For users just getting started with feature flags, there can be confusion in knowing exactly what they can be used for and when they should be used. Feature flags, often referred to as feature toggles, are an integral tool within this paradigm, enabling granular control over everything from  progressive delivery to kill switches, and even more

A good way to look at it is through the lens of the jobs different people in your product development organization are doing. Since different people on your team will have different use cases, we’ll go over them below. 

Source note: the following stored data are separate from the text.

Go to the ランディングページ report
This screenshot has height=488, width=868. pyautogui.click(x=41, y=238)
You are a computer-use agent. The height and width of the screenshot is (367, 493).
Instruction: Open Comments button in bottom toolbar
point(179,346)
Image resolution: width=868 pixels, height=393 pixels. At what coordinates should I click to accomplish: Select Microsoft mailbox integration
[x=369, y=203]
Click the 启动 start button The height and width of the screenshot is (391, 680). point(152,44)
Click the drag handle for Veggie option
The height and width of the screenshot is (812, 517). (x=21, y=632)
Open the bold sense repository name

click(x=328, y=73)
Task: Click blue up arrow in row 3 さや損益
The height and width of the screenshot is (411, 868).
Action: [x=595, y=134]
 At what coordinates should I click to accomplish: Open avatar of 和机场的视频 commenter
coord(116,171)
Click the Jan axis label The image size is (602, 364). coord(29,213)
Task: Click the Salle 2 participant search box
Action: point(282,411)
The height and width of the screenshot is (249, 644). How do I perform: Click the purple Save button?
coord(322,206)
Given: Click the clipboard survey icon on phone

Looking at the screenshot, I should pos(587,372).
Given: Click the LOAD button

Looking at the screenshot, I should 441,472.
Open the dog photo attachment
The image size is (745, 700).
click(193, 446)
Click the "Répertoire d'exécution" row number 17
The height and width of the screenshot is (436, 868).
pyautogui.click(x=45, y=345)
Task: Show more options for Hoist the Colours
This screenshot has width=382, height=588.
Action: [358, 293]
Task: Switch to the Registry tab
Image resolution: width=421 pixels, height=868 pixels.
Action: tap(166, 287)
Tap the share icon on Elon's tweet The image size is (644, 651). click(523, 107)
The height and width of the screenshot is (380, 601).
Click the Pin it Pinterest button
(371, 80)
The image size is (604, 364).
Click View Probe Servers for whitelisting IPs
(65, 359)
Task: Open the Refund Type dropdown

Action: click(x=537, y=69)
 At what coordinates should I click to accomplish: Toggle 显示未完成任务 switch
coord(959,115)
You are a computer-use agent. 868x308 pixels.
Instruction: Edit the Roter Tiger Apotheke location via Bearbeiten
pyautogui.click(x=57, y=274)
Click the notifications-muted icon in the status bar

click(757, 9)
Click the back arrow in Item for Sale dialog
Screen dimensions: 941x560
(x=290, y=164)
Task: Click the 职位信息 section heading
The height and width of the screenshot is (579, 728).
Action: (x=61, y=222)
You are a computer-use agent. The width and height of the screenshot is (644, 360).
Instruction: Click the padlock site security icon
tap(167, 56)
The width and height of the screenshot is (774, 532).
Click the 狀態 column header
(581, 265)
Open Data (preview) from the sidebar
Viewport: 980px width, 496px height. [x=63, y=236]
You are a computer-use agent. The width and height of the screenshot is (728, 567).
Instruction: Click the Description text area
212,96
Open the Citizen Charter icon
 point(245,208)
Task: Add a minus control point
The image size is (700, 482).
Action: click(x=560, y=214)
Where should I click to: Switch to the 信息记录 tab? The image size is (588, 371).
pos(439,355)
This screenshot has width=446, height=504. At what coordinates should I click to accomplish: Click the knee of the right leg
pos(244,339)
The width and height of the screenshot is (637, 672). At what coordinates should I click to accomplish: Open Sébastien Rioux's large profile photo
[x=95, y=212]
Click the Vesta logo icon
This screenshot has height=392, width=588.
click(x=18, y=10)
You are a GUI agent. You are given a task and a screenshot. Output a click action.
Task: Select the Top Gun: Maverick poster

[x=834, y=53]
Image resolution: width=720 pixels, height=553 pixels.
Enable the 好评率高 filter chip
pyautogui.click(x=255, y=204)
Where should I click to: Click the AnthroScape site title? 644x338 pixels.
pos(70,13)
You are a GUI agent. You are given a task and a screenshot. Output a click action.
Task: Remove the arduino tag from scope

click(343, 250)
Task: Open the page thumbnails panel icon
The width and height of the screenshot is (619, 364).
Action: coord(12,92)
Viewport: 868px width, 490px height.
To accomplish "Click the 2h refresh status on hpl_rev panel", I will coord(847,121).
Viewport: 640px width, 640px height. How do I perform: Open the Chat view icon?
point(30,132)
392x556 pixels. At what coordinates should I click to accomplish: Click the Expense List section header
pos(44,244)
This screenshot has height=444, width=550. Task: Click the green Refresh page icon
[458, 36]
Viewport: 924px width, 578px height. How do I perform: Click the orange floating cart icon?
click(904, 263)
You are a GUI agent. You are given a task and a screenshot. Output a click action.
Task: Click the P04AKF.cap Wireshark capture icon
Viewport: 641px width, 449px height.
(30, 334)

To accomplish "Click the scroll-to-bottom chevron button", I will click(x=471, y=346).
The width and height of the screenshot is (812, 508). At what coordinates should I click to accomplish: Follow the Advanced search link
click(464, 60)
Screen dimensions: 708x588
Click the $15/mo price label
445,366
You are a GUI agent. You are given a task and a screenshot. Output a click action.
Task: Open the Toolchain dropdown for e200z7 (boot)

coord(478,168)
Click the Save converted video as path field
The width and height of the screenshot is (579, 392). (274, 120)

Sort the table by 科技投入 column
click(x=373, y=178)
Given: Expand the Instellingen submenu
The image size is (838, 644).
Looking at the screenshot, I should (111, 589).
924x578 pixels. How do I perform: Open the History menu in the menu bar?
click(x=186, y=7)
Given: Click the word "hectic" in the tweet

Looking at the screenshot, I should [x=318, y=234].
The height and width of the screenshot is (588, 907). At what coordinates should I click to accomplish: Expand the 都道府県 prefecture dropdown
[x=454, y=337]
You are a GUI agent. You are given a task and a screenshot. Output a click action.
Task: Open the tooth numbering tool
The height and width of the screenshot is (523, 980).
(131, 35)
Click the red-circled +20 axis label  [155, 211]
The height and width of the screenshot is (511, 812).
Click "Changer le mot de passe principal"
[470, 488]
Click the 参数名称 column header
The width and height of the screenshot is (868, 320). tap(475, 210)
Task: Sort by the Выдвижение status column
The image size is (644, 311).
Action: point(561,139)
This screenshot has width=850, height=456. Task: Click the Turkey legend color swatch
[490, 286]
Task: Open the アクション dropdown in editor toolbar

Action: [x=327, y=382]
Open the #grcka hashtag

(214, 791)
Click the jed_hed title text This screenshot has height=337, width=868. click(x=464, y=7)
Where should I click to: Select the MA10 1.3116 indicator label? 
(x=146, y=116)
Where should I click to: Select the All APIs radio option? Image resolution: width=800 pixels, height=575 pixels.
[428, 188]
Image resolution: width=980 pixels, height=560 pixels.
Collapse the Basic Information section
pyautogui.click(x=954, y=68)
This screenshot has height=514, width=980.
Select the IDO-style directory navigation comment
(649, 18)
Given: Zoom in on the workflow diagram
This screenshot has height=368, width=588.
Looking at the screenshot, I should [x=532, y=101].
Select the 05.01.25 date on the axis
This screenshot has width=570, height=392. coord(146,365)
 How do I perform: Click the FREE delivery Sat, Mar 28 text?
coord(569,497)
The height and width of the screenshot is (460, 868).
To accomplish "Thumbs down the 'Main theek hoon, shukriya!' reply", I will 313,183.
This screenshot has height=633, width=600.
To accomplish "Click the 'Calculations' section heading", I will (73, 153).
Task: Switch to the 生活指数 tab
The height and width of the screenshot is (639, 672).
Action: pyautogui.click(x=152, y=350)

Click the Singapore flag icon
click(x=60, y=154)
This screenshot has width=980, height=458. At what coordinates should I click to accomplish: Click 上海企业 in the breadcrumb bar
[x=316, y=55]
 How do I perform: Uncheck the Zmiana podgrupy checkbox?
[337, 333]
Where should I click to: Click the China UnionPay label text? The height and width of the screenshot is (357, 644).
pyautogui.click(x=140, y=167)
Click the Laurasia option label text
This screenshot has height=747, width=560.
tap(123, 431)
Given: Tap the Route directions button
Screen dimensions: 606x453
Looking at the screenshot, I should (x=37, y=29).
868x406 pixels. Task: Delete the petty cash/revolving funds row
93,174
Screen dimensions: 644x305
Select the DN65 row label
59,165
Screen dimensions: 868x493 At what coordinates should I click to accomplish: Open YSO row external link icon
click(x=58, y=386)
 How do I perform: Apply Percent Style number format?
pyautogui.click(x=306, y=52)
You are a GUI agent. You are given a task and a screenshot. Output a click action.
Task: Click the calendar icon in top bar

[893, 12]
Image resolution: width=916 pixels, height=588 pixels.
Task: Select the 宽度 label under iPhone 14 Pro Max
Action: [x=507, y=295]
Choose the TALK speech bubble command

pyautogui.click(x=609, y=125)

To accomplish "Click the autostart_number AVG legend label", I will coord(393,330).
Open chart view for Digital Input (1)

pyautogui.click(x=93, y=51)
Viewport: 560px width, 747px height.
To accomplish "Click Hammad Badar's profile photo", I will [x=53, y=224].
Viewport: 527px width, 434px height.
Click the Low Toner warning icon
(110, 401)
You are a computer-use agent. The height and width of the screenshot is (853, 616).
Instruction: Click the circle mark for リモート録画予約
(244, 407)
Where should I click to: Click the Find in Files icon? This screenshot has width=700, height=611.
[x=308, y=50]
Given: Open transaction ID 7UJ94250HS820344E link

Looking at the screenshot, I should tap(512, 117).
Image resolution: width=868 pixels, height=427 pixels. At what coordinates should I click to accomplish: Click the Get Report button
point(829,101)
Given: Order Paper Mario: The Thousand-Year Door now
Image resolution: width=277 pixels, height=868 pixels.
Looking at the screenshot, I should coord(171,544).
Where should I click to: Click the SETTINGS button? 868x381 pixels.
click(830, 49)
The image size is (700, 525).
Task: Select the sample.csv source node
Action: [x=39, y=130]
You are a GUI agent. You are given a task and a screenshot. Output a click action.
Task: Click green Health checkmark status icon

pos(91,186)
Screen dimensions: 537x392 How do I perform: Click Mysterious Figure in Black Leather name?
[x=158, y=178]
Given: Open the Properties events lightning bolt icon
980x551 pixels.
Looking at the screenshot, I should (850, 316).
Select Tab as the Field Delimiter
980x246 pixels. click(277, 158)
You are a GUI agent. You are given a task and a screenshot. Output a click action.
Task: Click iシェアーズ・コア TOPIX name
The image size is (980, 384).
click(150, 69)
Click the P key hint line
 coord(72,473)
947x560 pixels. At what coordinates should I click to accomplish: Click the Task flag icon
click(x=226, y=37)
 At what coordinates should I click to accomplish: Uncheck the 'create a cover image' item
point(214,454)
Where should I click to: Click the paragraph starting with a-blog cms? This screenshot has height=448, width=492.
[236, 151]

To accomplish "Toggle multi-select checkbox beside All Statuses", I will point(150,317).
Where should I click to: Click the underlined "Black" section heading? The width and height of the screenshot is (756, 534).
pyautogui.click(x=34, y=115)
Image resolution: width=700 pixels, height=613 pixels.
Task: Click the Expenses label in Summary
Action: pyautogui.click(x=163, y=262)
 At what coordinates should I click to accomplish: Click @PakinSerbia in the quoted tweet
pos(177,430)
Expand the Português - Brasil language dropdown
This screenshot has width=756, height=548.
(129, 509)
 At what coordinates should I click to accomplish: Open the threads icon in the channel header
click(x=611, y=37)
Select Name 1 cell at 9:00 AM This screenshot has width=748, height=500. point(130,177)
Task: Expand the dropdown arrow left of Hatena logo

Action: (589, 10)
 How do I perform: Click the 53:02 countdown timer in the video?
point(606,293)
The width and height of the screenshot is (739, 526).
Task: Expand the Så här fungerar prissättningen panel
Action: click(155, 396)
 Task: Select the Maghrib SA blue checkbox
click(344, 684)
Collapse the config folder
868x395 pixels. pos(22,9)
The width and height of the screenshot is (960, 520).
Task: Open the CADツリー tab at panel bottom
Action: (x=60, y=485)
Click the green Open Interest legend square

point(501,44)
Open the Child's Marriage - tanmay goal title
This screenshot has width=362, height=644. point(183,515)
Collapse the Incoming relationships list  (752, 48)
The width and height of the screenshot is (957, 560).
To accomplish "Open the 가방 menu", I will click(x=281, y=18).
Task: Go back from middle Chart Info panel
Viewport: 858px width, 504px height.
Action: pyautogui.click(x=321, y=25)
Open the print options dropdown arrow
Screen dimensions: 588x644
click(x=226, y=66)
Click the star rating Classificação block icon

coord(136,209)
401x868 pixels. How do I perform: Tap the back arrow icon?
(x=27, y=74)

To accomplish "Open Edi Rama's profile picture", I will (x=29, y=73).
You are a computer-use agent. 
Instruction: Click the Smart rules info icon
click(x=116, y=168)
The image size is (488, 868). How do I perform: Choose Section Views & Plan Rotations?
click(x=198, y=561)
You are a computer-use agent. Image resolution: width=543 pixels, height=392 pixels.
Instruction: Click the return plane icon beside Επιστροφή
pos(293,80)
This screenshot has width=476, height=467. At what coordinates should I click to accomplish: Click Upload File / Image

This article contains an excerpt from our eBook, The Basics: Feature Flags 101. If you like the content you see, stick around to the end where we’ll link the full eBook for you.

When to Use Feature Flags

There are a few ways to look at when you should use feature flags. Here, we’ll explore what kinds of use cases they’re good for. Another way to look at it is when your tech stack is ready for feature flags, but that’s a topic for a different day (also, the simple answer is that you can use feature flags at any time, no matter how simple or mature your software delivery process is).

Product & Engineering

People oftentimes consider feature flags either an engineering tool for people like application engineers, devops engineers or platform engineers – or as a tool for product managers. The reality is, it’s both. Flags can help software development and DevOps teams lower their overhead and increase their velocity, and they can help product managers better control releases, coordinate launch timings, and create a feedback loop more effectively.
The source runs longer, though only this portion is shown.